If you’re one of the many people who started a home-based business in the middle of quarantine, you probably registered your company as a sole proprietorship. This simple business structure is ideal for new entrepreneurs who just started to sell a product without creating a business plan. Or, for those who’d instead not work on the massive paperwork involved in incorporating.
In most cases, entrepreneurs will not incorporate their businesses until they’ve reached a certain level of success. That is the right decision because the bigger a business grows, the higher its risks become.
But several entrepreneurs remain as a sole proprietor despite their business’s increasing scale. In such a case, it is strongly advised to change business structures, because the entrepreneur’s assets can be at stake when a serious issue in the business arises.
When to Turn Your Small Business into a Corporation
If your revenue and profit go to your personal savings account, it’s easy to get confused and disorganize your finances. The solution, other than learning how to open a checking account solely for your business, is to change your structure.
Why? Because in a sole proprietorship, personal assets and the business’s assets aren’t separated. You and your business are considered a single entity. That means the profits and losses of the business are yours, too.
Being a sole proprietor also puts you at a disadvantage when a customer complains or files a lawsuit. For instance, if you’re selling a food product and a customer contracts food poisoning because of it, they may sue, making you personally liable for their condition.
Aside from considering those risks, it’s also advisable to incorporate your business when you want to simplify your tax filing. As a corporation, your business will be paying corporate taxes, as it will be considered a separate entity from you.
Another sign that it’s time to change your structure is when you start hiring employees or seeking outside investment. Undergoing these significant changes means that your small business has already outgrown being a sole proprietorship.
Advantages of Being a Corporation
One of the greatest perks of incorporating is the legal protection it provides for your business. The personal assets will be protected in the event of a lawsuit or bankruptcy. It also reduces your taxes and increases your credibility. Customers tend to perceive corporations as a more professional structure, thereby trusting them more.
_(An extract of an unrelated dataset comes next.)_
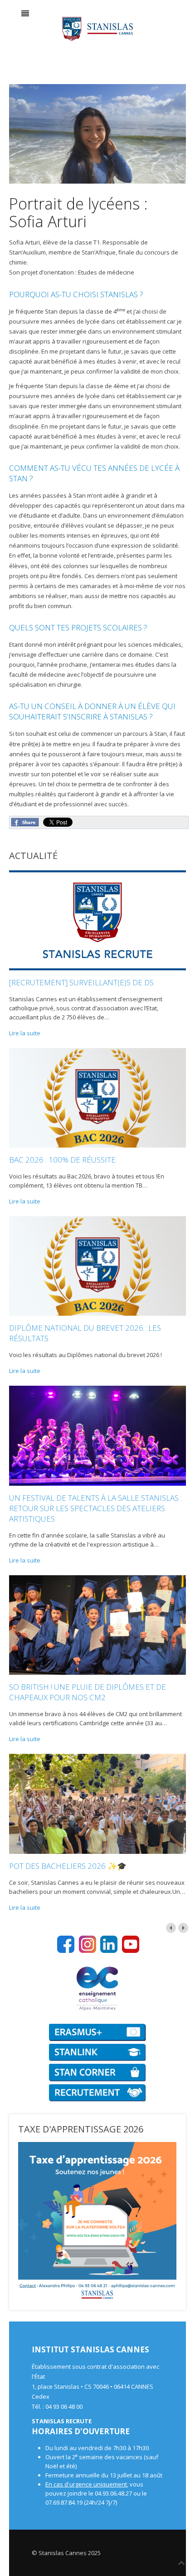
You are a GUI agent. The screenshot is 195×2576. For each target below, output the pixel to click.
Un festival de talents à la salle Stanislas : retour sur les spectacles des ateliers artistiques (95, 1508)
And if you plan to pass on your business to your heirs, incorporating will allow a smoother succession, making a business’s life perpetual without the need for heirs to secure a new business license.
How to Change Structures
For small business owners, changing to an S-corp or one-person corporation (OPC) is ideal. S-corps aren’t usually required to pay corporate taxes, but instead, only pay them on dividend earnings. Meanwhile, an OPC, which is a type of business structure in the Philippines, allows a single entrepreneur to own a corporation without a board of directors and four other incorporators.
The first step in changing your business structure is consulting your tax advisor. They will let you know the requirements you’ll need. You should research your state’s requirements on your own as well because some areas require additional documentation outside of what the state asks.
With your accountant’s help, determine the financial aspects of incorporating, such as how you’ll file taxes, whether you’ll need insurances if you require your vendors additional liability insurance, and so on.
By incorporating your business at the right time, its longevity will be ensured, which is essential, considering the crisis and uncertainty we’re currently facing.